Not all data breaches lead to disaster for the companies that have been breached. Virtually every mid-sized to large company uses some sort of data protection, such as data anonymization, which makes data useless to anyone outside of the company. The problem is, many companies are still using anonymization techniques that were sufficient 10 years ago, but fail in today’s modern world. Here are four outdated techniques that companies should use only sparingly (when a use case calls for re-identification), and never in production environments.
Pseudonymization (also called de-identification by regulators in other countries, including the US)
Pseudonymization—which involves replacing personal identifiable information (PII) with an artificial number or code, and creating a new data table—is not true anonymization. It makes data an easy target for a privacy attack. As it turns out, 63% of the US population is uniquely identifiable by combining their gender, date of birth and zip code alone. Most companies, furthermore, do not pseudonymize enough data to eliminate the chance of re-identification.
This is why pseudonymized data must fulfill the same GDPR requirements as the original personal data. That alone should be a signal that this approach is not sufficient to protect data.
Permutation
Permutation involves swapping data points between records to de-identify a person. All data is retained in the table, but some is moved to a different line. For instance, names could be switched around. There are several problems here—one is that there is still a high risk of re-identification, and another is low statistical performance. When you move data around, you lose many of the correlations, insights and relations among columns, rendering the data useless for many analytical purposes. So permutation is not only unsafe, but also wrecks your data.
Randomization
Another classic anonymization approach, randomization entails modifying characteristics according to redefined randomized patterns. For example, one randomization technique is perturbation (not to be confused with permutation), which adds systematic noise to the data to obscure it—for instance, adding or subtracting a certain number of days from a date throughout the table. While some correlations can be preserved, and it may be harder for hackers to retrieve accurate personal data, it is certainly not impossible. The risk of re-identification is still high, and for that reason, randomization is risky.
Generalization
Generalization is another well-known anonymization technique that reduces the granularity of the data representation to preserve privacy. The main goal is to replace specific values with generic but semantically consistent values—for instance, replacing a specific date with a month, or replacing a specific age with an age range. Unfortunately, as with randomization, the risk of re-identification is high, and it impedes statistical performance of the data.
All four of these “anonymization” techniques lead to data that’s not completely anonymous.
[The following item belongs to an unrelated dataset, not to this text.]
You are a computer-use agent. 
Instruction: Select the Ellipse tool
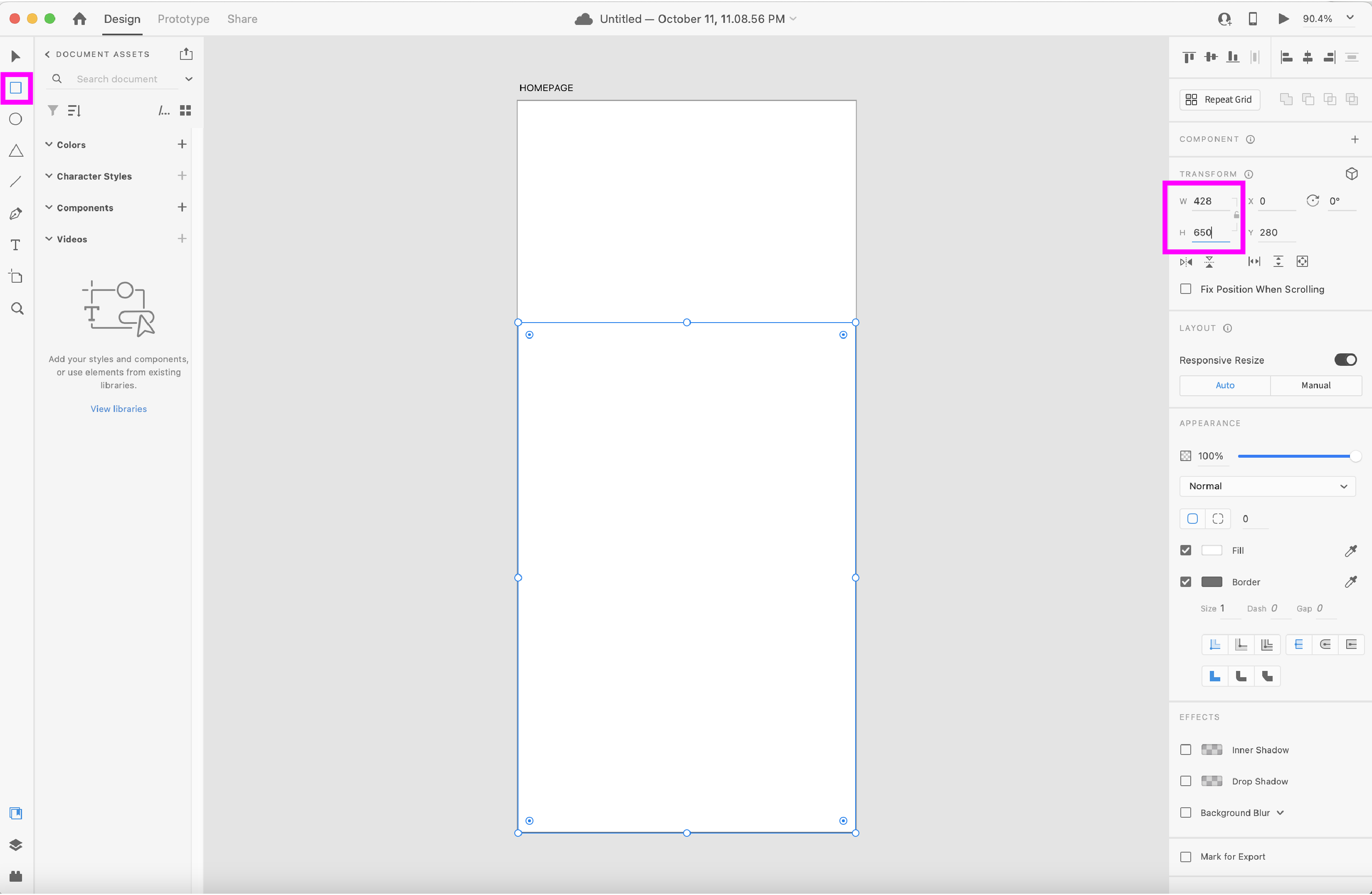[x=15, y=119]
In all four scenarios, the datasets maintain a 1:1 link between each record in the data to a specific person, and these links are the very reason behind the possibility of re-identification.
Companies using any of these approaches in a production environment would be well served to move to more modern approaches—such as synthetic data – that have been proven to eliminate PII while maintaining the integrity of the data. Some data scientists even claim to prefer synthetic data over real data sets, because they can be analyzed, shared via cloud, and used for AI model development and software testing without risk of re-identification or regulatory compliance issues.
One thing is for certain—bad actors will continue to try to get to your data. Don’t make their jobs easier by using antiquated techniques to protect it.